This section will tell you more about why we are trying to do what we are trying to do.
UK drug related deaths are at their highest since records began. There were 4,359 registered drug related deaths in 2018 and of these, 51% involved heroin. Drug users say that using drugs can feel automatic and uncontrollable which may be due to what happens in the brain when craving is triggered. This can lead to accidental overdose. It would be helpful if craving could be immediately reduced but currently we do not know enough about how craving works.
Similar to how asthmatics use an inhaler when breathing becomes difficult, we believe it may be possible to use a nasal spray of oxytocin to reduce craving when it happens.
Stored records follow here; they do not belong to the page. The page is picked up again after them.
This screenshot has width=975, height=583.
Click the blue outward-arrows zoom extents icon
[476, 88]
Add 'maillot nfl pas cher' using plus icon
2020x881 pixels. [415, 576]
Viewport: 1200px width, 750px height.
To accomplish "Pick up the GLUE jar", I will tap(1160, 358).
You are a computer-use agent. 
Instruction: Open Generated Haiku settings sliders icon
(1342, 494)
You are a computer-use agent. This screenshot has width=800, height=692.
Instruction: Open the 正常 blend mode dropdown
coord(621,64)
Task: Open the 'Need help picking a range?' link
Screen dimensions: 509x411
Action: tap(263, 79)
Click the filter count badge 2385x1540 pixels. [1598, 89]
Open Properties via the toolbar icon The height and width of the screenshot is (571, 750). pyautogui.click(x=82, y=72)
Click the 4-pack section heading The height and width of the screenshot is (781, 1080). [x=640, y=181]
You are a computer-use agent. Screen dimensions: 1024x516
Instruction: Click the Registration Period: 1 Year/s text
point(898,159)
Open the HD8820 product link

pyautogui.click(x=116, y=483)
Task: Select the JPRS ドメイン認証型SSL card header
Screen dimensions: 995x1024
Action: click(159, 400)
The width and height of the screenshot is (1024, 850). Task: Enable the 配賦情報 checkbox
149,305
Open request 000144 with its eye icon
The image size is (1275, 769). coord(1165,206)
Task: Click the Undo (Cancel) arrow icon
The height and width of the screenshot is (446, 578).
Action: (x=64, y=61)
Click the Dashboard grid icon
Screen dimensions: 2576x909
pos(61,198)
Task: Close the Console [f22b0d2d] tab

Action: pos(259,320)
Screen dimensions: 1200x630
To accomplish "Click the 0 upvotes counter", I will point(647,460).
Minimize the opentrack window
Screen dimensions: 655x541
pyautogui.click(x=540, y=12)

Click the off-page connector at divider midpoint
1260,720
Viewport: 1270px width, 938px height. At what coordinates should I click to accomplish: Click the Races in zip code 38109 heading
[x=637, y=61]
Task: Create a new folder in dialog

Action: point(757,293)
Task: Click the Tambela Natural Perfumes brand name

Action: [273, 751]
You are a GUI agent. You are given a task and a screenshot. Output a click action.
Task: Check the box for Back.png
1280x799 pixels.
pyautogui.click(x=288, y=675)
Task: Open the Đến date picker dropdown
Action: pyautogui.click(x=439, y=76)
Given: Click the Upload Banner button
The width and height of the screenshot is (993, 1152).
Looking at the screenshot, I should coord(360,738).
Oxytocin is a non-addictive naturally produced hormone that helps manage the part of our brain which becomes over active when people crave but heroin users are unable to naturally regulate oxytocin.
We will recruit 30 current heroin users on methadone or buprenorphine from drug treatment services in Surrey and see them four times in total. Each visit lasts around an hour. We will pay for travel on each visit and give shopping vouchers on the last visit to thank them for taking part. We will show them a video of a man injecting heroin to trigger craving. People will be given oxytocin and placebo on 2 separate visits, asked to self report on cravings and take an attention test. Everyone will be given take home Naloxone, which reverses overdose, and interviewed on the last visit about their experience of craving.
The study is confidential and anonymous. Results will be published in journals, presented at conferences, shared across social media and events where service users, professionals and public will be invited. This studies duration is 13 months and we hope to find evidence so we can run a bigger study for much longer in the future.